Der Milchautomat sei eine Chance, dem Nahrungsmittel seinen Wert zurückzugeben. "Jeder kann sich ein Gefäß mitbringen oder hier Flaschen erwerben. Literweise kann der Kunde dann die frische Rohmilch zapfen", erklärt Georg Brüser-Pieper (44). Doch das Stichwort Rohmilch zeigt auch auf, was noch zu tun ist, und welche Konsequenzen der neue Verkauf hat. "Wir benötigen vom Bauamt noch eine Genehmigung für das Milchhäuschen", sagt Georg Brüser-Pieper. Außerdem werde das Veterinäramt in regelmäßigen Abständen auf den Hof kommen. "Inkognito" sozusagen, um die Milchqualität zu überprüfen. Denn Rohmilch darf ein Milchbauer nur vom Hofgelände aus an Kunden abgeben. "Und wir müssen darauf hinweisen, dass sie erst nach dem Abkochen verzehrt werden darf."

Rohmilch ist ein kontrovers diskutiertes Thema. Es wird empfohlen, sie auf 70 bis 90 Grad zu erhitzen, bevor sie getrunken wird. Das geht zwar auf Kosten des besonderen Geschmacks, der Milchbauer muss den Hinweis aber geben, auch wenn Familie Brüser-Pieper die Milch von ihren etwa 75 Kühen am liebsten unbehandelt trinkt.
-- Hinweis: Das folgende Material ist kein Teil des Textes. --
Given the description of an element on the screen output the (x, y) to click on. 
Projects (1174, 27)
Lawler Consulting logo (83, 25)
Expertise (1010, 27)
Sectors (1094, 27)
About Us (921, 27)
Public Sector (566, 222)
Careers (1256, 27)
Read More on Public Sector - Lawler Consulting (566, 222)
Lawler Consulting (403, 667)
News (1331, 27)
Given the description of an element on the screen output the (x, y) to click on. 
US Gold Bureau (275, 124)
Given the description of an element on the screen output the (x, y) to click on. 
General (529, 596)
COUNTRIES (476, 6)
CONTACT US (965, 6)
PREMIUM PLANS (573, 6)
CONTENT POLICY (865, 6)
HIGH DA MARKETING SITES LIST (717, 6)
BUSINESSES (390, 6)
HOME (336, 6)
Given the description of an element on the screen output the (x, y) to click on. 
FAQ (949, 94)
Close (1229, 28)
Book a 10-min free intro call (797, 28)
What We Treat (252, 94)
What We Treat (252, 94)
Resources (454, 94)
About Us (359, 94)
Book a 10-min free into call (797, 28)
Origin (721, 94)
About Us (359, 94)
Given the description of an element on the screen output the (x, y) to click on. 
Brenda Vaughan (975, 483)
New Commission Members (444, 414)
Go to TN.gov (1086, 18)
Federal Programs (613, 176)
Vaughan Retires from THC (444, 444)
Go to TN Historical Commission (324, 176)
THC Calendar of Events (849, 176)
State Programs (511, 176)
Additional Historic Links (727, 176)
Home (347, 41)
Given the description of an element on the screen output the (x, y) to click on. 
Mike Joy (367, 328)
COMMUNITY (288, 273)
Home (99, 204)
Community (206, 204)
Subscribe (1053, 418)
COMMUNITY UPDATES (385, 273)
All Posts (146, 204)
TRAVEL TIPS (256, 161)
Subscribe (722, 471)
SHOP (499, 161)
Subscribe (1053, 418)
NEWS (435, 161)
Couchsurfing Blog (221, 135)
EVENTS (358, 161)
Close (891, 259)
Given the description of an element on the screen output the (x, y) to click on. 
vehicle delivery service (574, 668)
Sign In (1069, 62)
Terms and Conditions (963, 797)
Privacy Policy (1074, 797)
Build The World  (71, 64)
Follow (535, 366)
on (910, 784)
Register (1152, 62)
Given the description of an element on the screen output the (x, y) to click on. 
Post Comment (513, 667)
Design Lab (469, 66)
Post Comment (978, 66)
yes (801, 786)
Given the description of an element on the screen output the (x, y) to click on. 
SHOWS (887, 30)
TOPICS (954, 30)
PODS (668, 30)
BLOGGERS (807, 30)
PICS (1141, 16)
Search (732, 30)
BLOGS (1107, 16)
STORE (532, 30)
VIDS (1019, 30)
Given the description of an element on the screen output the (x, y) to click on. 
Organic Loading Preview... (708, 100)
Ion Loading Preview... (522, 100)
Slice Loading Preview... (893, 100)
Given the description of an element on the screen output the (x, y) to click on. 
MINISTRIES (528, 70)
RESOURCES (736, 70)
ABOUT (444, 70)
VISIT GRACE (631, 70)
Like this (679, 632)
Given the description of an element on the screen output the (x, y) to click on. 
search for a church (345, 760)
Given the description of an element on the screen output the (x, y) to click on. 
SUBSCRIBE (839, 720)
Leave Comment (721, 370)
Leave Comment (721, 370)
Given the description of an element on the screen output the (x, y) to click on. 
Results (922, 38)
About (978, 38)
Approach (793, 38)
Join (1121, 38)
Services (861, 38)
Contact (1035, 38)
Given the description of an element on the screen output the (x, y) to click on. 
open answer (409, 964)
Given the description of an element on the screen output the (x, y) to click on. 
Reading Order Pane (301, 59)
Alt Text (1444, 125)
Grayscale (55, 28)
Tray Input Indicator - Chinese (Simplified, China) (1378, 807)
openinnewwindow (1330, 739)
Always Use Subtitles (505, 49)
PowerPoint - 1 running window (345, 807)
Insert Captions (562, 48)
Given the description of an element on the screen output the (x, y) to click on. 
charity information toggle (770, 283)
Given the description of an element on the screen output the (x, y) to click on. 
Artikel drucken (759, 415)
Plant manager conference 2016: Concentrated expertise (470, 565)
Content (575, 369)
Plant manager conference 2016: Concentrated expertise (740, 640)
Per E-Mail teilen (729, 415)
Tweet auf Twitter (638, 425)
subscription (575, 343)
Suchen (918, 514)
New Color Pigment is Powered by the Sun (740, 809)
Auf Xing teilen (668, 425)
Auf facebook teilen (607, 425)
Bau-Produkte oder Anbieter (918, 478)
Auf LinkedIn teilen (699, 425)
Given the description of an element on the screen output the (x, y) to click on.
Für den neuen Milchautomaten mussten die Rader Landwirte erneut viel Geld in die Hand nehmen. Bis zu 9000 Euro kostet so ein Automat. Sie haben sich bei anderen Anbietern in Köln und Bergisch Gladbach erkundigt. Zwar sei Rade keine Großstadt, an den Erfolg glauben sie dennoch. Die Nähe zur Innenstadt ist ein gutes Argument. "Für 80 Cent bis zu einem Euro können wir den Liter verkaufen", sagt Georg Brüser-Pieper. Eine fairer Preis sei das. Und eine Investition in die Zukunft. "Es wird auch Eier geben und später vielleicht ein Käse-Angebot", sagt der Landwirt. In der III. Uelfe soll es weitergehen mit dem Hof. Sohn Fabian (20) wird am 1. August seine Ausbildung abschließen und auf den Hof zurückkehren, um den Familienbetrieb weiterzuführen. Ob die berufliche Zukunft auch in der Milchviehhaltung liegen wird, das wird auch davon abhängen, ob die Rader Bürger bereit sind, einen fairen Preis für Qualität zu bezahlen.